On Fri, Jun 10, 2022 at 1:48 PM Peter Geoghegan <pg(at)bowt(dot)ie> wrote:
> On Thu, Jun 9, 2022 at 6:23 PM Thomas Munro <thomas(dot)munro(at)gmail(dot)com> wrote:
> > Well I can report that the system from ec483147 was hellishly
> > complicated, and not universally loved. Which isn't to say that there
> > isn't a simple and loveable way to do it, waiting to be discovered,
> > and I do think we could fix most of the problems with that work.
>
> I admit that I don't have much idea of how difficult it would be to
> make it all work. I'm definitely not claiming that it's easy.

Hrrm... perhaps my memory of ec483147 is confusing me. I think I'm
starting to come around to your idea a bit more now. Let me sketch
out some more details here and see where this goes.

I *was* thinking that you'd have to find all references to collations
through static analysis, as we did in that version tracking project.
But perhaps for this you only need to record one ICU library version
for the whole index at build time, without any analysis at all, and it
would be used for any and all ICU collations that are reached while
evaluating anything to do with that index (index navigation, but also
eg WHERE clause for partial index, etc). That would change to the
"current" value when you REINDEX.

Perhaps that could be modeled with a pg_depend row pointing to a
pg_icu_library row, which you'd probably need anyway, to prevent a
registered ICU library that is needed for a live index from being
dropped. (That's assuming that the pg_icu_library catalogue concept
has legs... well if we're going with dlopen(), we'll need *somewhere*
to store the shared object paths. Perhaps it's not a given that we
really want paths in a table... I guess it might prevent certain
cross-OS streaming rep scenarios, but mostly that'd be solvable with
symlinks...)

One problem is that to drop an old pg_icu_library row, you'd have to
go and REINDEX everything, even indexes that don't really use
collations! If you want to prove that an index doesn't use
collations, you're back in ec483147 territory. Perhaps we don't care
about that and we're happy to let useless dependencies on
pg_icu_library rows accumulate, or to require useless work to be able
to drop them.

I'm not sure how we'd know what the "current" library version is. The
highest numbered one currently in that pg_icu_library catalogue I
sketched? So if I do whatever new DDL we invent to tell the system
about a new ICU library, and it's got a higher number than any others,
new indexes start using it but old ones keep using whatever they're
using. Maybe with some way for users to override it, so users who
really want to use an older one when creating a new index can say so.

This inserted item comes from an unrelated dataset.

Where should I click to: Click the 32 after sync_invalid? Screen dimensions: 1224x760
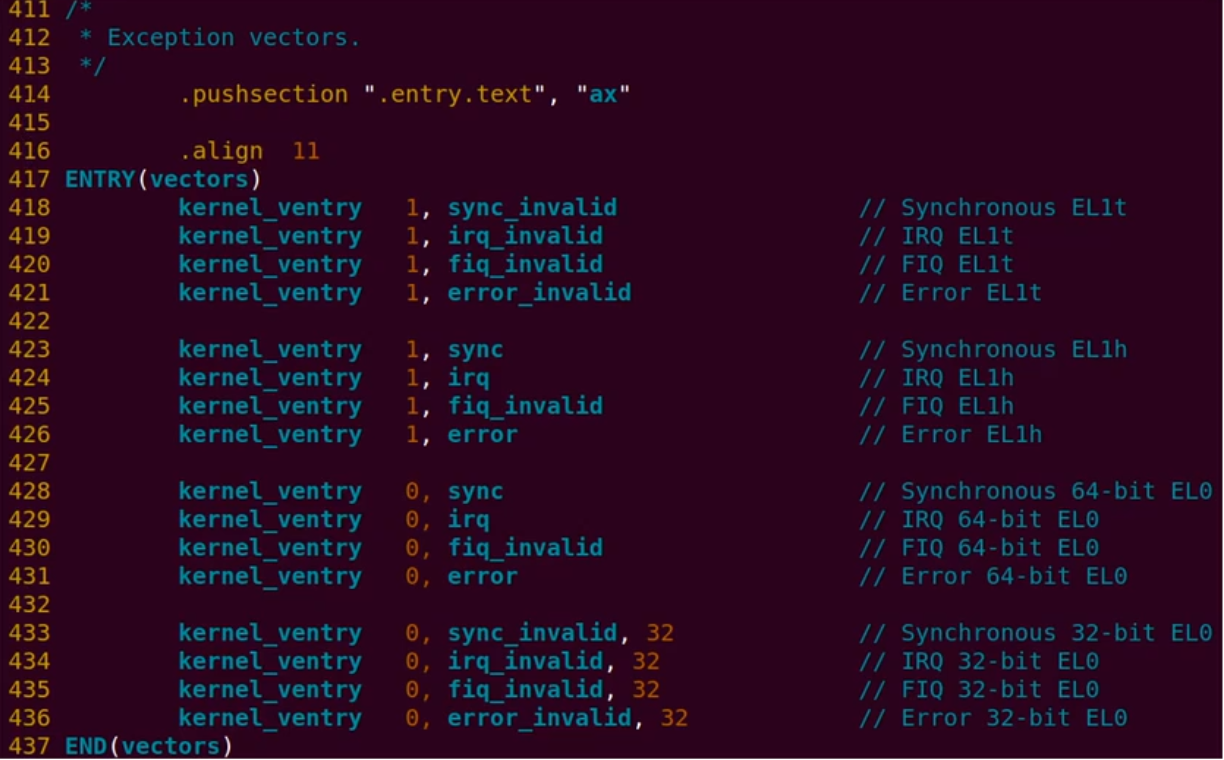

I suppose it would be the same for constraints. For those,
considering that they need to be rechecked, the only way to change ICU
version would be to drop the constraint and recreate it. Same goes
for range partitioned tables, right? It'd keep using the old ICU
library until you drop the p table and create a new one, at which
point you're using the new current ICU library and it'll recheck all
your partitions against the constraints when you add them. (Those
constraints are much simpler constants, so for those we could prove no
use of ICU without the general ec483147 beast.)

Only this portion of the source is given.